I will divide this article into three sections, starting simple, and as we continue, it'll get increasingly practical and in-depth. We’ll be discussing instrumental music and rhyme in this part. Part 2 will be about rhythm.
Without further ado, let's dive into this!
Instrumental
A landscape of sounds, without any words spoken. Like a poetic stanza (more on that later), except all words are swallowed. Think Brian Eno. Look it up and enjoy! You'd think that such songs have no lyrics. Well… You'd be correct, unless you count silence as a part of speech, which is technically also correct, but not the most practical perspective. That's like mentioning on an instrumental track every artist that didn't sing on the track. That perspective makes this section even longer than it should be. “There be no lyrics here, look further.” would have sufficed.

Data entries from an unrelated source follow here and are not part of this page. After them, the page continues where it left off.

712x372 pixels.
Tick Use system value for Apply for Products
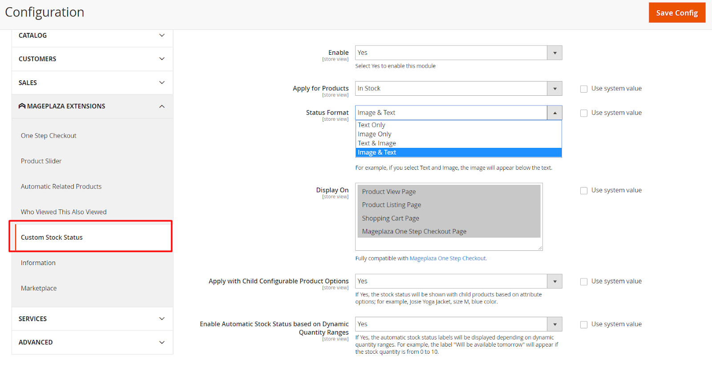pos(584,89)

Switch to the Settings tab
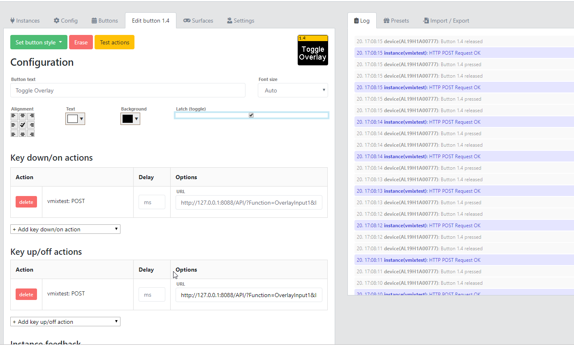click(240, 20)

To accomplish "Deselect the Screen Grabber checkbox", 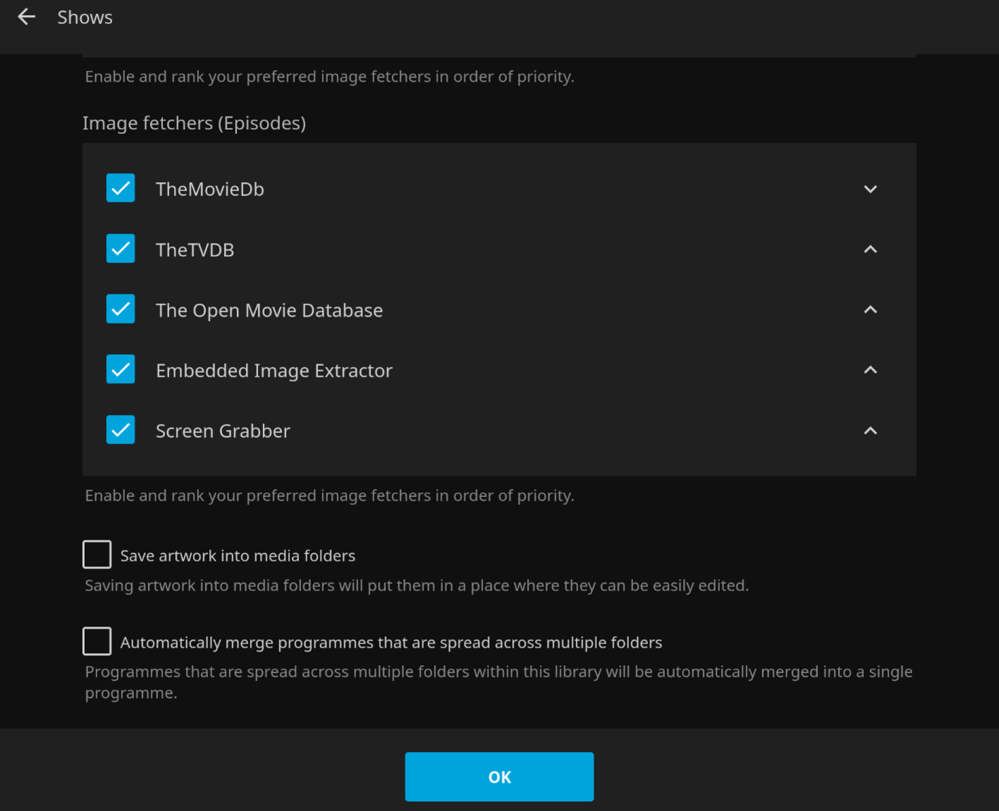I will point(121,429).
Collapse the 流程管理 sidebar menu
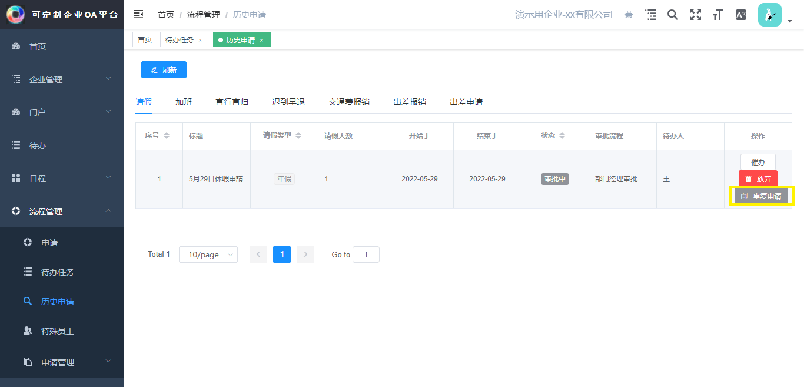 click(62, 211)
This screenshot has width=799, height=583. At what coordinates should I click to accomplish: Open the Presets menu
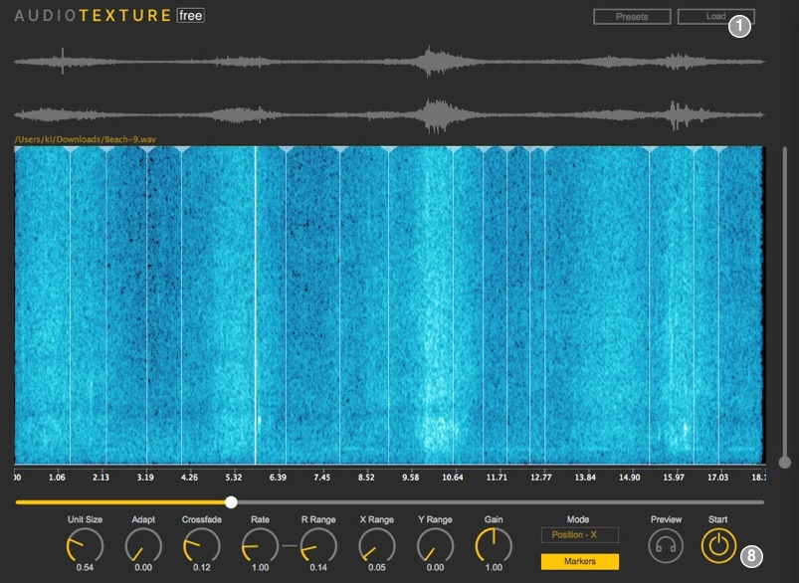[635, 16]
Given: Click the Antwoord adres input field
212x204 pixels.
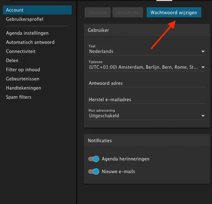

But still, the human voice is a very popular instrument. Yes, you heard that right, you naughty degenerate primate-friend who is still concerningly incapable of poetry, the voice is an actual musical instrument! Sometimes, even in instrumental tracks, the human voice sneaks in. Not to speak, but to wail, hum, moan, scat, or soar. No words, but the voice is doing something deeply lyrical.
Think of Pink Floyd’s “The Great Gig in the Sky,” where Richard Wright supposedly felt inspired to only use vocalizations after a single line of lyrics lyrics because, during the demo recording on a hot day, he walked into the studio in flip-flops, sat down behind the black and white of the keyboard, and after uttering only a single line, caught his pinky toe under the pedal while playing, causing all kinds of vocalization. Ha! Got you!I Completely made that story up. But now you know what vocalizations are.
Why Rhythm and Rhyme? (A Caveman’s Guide to Poetry)
Let’s start with a question:
Why do we love rhythm and rhyme?
Here’s a spoiler: because it feels good. It tickles something ancient in our brains—something deep, tribal, and slightly hairy. Rhythm and rhyme create familiarity, predictability, and pleasure. And the caveman inside all of us still craves three basic things:
1. Predictability
2. Familiarity
3. A cave date with Oöma and showing off your shiny new club to impress her.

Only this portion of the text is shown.